Available data:
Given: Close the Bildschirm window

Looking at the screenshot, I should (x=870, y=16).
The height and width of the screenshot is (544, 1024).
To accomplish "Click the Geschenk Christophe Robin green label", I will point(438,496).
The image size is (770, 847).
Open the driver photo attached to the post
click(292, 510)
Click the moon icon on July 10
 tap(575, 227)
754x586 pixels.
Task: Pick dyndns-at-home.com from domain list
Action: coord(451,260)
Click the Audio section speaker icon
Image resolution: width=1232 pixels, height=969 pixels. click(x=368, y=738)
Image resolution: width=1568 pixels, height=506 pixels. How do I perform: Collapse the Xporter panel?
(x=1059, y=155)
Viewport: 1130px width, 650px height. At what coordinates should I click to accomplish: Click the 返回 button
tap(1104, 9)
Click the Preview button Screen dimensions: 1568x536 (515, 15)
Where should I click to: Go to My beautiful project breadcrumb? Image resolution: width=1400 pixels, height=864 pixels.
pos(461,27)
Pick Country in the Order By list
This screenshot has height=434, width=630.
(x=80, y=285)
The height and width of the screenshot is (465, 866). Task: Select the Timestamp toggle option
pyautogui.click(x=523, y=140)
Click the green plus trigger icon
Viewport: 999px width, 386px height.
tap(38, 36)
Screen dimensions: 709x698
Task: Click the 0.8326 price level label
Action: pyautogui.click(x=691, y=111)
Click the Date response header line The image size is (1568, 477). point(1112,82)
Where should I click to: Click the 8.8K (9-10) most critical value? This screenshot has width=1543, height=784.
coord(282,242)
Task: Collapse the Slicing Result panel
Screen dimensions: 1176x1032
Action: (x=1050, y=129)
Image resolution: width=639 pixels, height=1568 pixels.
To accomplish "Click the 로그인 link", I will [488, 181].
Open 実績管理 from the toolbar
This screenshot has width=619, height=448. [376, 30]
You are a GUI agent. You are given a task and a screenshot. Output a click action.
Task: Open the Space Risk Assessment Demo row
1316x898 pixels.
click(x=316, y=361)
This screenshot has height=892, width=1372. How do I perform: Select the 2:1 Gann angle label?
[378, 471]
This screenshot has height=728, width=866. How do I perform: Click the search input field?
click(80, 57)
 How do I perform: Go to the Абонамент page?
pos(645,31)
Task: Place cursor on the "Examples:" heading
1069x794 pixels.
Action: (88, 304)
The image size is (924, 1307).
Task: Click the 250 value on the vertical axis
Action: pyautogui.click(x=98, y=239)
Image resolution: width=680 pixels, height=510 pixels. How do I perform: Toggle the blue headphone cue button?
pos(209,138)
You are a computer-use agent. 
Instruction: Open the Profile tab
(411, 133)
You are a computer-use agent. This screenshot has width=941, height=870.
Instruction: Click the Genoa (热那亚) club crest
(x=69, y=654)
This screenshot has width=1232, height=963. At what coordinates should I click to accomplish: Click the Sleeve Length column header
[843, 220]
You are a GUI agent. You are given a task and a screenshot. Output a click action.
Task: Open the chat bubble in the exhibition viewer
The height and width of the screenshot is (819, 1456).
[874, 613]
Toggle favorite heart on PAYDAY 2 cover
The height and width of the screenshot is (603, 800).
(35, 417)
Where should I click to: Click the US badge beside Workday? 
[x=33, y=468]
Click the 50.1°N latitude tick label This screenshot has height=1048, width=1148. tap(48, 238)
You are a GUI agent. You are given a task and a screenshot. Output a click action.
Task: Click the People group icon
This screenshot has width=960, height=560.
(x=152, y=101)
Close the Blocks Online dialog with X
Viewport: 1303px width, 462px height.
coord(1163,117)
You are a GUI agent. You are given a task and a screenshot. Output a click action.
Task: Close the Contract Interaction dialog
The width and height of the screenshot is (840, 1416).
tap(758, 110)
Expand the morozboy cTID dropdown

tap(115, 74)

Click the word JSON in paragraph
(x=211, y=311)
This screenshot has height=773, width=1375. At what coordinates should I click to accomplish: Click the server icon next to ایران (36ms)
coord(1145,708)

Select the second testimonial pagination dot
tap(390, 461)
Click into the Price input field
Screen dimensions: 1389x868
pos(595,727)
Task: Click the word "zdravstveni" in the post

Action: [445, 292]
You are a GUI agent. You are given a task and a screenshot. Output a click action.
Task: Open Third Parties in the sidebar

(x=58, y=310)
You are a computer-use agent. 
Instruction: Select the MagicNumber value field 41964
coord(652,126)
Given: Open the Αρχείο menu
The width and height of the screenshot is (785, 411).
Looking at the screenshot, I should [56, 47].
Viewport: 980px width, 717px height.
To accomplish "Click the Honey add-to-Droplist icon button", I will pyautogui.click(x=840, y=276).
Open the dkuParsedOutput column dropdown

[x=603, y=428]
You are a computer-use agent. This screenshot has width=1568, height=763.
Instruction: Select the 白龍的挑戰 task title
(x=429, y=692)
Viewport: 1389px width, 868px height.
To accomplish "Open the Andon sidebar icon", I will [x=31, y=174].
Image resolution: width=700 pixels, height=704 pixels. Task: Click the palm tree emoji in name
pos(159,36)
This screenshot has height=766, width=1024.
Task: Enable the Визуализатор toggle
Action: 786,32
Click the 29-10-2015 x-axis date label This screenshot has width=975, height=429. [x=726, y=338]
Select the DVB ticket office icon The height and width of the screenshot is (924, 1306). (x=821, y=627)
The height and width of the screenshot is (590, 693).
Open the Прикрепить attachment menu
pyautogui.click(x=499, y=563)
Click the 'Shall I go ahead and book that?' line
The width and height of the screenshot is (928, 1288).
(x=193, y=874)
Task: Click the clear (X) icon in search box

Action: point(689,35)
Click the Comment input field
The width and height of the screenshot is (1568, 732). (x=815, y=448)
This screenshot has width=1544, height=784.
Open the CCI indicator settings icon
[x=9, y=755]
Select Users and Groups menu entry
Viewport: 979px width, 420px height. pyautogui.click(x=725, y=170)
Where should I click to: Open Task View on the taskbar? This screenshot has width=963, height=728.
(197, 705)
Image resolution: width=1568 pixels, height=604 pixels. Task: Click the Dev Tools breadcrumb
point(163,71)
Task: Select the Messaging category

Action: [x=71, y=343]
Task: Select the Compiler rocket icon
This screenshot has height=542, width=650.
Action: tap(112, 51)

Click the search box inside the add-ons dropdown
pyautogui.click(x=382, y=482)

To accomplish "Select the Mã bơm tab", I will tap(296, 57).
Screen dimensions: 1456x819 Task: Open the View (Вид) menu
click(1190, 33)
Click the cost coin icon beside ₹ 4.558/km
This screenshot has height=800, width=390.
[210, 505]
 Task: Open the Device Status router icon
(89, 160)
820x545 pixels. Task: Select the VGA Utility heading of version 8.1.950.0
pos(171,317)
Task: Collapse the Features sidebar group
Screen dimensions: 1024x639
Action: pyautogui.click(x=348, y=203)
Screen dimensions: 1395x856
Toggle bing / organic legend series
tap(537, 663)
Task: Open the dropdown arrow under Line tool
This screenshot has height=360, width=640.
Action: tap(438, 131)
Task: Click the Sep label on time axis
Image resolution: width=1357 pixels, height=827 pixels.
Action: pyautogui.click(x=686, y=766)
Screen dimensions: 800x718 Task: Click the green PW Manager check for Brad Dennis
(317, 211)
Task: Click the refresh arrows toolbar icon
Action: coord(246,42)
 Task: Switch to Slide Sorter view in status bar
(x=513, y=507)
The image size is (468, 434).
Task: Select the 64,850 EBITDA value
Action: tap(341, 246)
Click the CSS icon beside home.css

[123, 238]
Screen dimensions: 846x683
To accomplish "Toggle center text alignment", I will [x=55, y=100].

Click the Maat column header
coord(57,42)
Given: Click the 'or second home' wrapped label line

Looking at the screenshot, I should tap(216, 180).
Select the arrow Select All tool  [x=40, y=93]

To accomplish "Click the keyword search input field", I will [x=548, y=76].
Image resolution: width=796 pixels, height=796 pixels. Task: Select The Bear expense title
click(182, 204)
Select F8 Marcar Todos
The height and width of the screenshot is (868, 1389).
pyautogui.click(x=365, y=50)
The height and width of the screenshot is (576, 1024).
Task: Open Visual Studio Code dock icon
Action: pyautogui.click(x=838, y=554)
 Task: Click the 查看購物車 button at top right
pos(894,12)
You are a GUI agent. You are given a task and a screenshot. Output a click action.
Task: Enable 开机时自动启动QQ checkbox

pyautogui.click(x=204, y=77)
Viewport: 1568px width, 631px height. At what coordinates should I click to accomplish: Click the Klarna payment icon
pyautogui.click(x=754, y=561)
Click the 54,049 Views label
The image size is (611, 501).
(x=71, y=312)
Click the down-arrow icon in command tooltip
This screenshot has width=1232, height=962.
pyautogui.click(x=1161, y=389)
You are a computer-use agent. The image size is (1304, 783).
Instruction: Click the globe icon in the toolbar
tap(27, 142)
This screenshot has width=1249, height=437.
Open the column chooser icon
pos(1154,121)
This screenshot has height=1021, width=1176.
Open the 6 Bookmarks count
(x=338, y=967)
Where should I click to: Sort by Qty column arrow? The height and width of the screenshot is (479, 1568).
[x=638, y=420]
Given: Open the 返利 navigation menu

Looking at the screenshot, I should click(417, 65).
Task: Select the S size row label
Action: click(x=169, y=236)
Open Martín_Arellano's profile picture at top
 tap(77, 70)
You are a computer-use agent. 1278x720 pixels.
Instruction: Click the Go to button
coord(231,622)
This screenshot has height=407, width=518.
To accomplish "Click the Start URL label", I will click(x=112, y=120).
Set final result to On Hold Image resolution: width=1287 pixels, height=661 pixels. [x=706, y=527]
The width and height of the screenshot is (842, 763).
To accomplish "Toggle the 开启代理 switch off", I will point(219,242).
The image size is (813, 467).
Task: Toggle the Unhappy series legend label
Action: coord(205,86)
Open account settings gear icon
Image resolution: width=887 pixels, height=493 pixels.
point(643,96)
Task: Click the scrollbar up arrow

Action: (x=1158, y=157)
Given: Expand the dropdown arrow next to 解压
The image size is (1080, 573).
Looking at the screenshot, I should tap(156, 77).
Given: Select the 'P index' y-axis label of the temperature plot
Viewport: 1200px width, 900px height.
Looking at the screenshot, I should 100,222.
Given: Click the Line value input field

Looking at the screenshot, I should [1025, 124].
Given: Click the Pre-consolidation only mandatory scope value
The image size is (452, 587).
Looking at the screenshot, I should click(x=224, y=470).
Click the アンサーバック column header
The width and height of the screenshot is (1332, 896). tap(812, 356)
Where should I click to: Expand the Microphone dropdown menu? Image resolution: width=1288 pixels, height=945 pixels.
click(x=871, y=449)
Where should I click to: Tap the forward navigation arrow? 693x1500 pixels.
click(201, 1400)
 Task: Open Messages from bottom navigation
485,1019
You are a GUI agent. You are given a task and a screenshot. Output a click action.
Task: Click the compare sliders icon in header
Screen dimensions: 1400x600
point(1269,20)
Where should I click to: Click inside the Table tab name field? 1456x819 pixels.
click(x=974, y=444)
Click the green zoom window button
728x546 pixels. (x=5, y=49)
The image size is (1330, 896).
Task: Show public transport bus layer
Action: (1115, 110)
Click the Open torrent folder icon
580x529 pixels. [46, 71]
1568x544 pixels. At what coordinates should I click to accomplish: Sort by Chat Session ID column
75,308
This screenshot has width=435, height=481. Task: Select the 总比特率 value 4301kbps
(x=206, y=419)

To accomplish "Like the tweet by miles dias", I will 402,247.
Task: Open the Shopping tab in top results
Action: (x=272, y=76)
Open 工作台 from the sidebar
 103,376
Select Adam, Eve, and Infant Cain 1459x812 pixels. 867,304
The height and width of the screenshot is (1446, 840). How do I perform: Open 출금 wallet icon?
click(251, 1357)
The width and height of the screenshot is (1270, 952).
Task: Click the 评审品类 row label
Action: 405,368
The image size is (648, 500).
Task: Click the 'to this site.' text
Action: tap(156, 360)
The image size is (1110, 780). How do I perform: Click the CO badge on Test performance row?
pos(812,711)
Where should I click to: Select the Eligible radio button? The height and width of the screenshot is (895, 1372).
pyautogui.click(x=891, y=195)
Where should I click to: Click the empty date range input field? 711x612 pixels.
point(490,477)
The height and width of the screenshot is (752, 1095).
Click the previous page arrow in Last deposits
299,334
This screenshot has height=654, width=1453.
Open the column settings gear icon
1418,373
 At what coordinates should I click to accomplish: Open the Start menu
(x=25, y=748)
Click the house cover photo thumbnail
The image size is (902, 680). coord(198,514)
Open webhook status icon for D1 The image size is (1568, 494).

Task directions:
Output exactly one stretch of the listing: from the line containing "Open the Прикрепить attachment menu" through the line containing "Screen dimensions: 1395x856", both end lines included.

Answer to this exercise:
Open the Прикрепить attachment menu
pyautogui.click(x=499, y=563)
Click the 'Shall I go ahead and book that?' line
The width and height of the screenshot is (928, 1288).
(x=193, y=874)
Task: Click the clear (X) icon in search box

Action: point(689,35)
Click the Comment input field
The width and height of the screenshot is (1568, 732). (x=815, y=448)
This screenshot has width=1544, height=784.
Open the CCI indicator settings icon
[x=9, y=755]
Select Users and Groups menu entry
Viewport: 979px width, 420px height. pyautogui.click(x=725, y=170)
Where should I click to: Open Task View on the taskbar? This screenshot has width=963, height=728.
(197, 705)
Image resolution: width=1568 pixels, height=604 pixels. Task: Click the Dev Tools breadcrumb
point(163,71)
Task: Select the Messaging category

Action: [x=71, y=343]
Task: Select the Compiler rocket icon
This screenshot has height=542, width=650.
Action: tap(112, 51)

Click the search box inside the add-ons dropdown
pyautogui.click(x=382, y=482)

To accomplish "Select the Mã bơm tab", I will tap(296, 57).
Screen dimensions: 1456x819 Task: Open the View (Вид) menu
click(1190, 33)
Click the cost coin icon beside ₹ 4.558/km
This screenshot has height=800, width=390.
[210, 505]
 Task: Open the Device Status router icon
(89, 160)
820x545 pixels. Task: Select the VGA Utility heading of version 8.1.950.0
pos(171,317)
Task: Collapse the Features sidebar group
Screen dimensions: 1024x639
Action: pyautogui.click(x=348, y=203)
Screen dimensions: 1395x856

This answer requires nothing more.